Laura has taught collegiate mathematics and holds a master's degree in pure mathematics.

Rational numbers are numbers that can be written as a fraction. We will look at how to find the difference between rational numbers, and how to interpret these differences both abstractly and literally based on a given scenario.

Suppose that Susan goes out for a walk and walks 2/3 of a mile. At the same time, Susan's friend Meghan goes out for a walk and walks 5/4 of a mile. Both Susan's and Meghan's distances are examples of rational numbers. A **rational number** is a number that can be written in the form *a*/*b*, where *a* and *b* are integers. Basically, a rational number is a number that can be written as a fraction, like 2/3 or 5/4.

Later in the day, Susan and Meghan meet up and are talking about how far each of them walked today. They want to know how much farther Meghan walked than Susan. In other words, they want to know the difference between 2/3 and 5/4.
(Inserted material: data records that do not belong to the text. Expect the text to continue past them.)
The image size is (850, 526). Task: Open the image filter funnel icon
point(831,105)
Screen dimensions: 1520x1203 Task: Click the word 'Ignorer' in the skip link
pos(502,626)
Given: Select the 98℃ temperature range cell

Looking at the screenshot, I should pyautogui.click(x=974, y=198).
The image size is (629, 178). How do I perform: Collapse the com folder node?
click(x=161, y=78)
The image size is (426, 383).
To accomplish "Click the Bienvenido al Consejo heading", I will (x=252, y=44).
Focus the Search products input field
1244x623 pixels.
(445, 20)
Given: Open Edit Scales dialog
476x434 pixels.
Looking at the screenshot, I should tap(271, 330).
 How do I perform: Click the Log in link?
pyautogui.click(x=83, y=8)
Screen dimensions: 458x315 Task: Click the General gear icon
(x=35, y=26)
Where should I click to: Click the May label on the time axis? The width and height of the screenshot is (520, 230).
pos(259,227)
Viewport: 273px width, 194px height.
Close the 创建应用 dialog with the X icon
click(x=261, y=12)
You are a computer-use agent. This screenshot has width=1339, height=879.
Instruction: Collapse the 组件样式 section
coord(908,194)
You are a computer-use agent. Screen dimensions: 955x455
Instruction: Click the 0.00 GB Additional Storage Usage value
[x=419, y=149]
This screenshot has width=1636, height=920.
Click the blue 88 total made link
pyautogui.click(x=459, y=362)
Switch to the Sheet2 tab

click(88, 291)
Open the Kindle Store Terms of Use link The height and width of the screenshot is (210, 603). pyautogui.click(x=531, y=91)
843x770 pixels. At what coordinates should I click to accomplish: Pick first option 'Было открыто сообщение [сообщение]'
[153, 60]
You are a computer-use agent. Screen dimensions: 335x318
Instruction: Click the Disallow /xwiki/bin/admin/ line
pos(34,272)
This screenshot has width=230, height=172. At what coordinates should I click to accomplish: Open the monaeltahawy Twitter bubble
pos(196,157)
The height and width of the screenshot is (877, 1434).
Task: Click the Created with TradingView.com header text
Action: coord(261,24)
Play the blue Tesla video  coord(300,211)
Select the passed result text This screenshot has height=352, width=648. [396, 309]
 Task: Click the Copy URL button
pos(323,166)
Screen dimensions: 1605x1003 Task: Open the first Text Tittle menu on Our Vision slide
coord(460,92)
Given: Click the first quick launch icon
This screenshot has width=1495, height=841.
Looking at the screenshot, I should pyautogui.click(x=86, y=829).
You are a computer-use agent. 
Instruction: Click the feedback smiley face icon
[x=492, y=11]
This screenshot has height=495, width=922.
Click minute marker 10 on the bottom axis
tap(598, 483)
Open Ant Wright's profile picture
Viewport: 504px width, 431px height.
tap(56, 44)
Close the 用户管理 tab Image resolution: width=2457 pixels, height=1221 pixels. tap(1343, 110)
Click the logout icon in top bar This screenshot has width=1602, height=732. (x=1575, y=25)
In mathematics, when we want to find the difference between two numbers, we simply need to subtract the smaller number from the larger number. When we are dealing with the difference between two rational numbers, as we are in this example, we use the following steps to subtract the smaller number from the larger number:

- Get a common denominator by multiplying the two denominators together. Then multiply the numerators of each number by the denominator of the other number:
*a*/*b*-*c*/*d*=*ad*/*bd*-*bc*/*bd*. - Subtract the numerators, and keep the common denominator:
*a*/*b*-*c*/*d*=*ad*/*bd*-*bc*/*bd*= (*ad*-*bc*) /*bd*. - Simplify the resulting fraction.

As it turns out, subtracting rational numbers, *a*/*b* - *c*/*d* is the same as adding -*c*/*d* to *a*/*b* (this is called adding the additive inverse). That is,

*a*/*b*-*c*/*d*=*a*/*b*+ (-*c*/*d*)

If we simplify this, we will end up with the same formula as our steps gave us, so let's give this formula a go with our example.

We see that 5/4 - 2/3 = 7/12. Therefore, Meghan walked 7/12 of a mile farther than Susan. That's not too hard!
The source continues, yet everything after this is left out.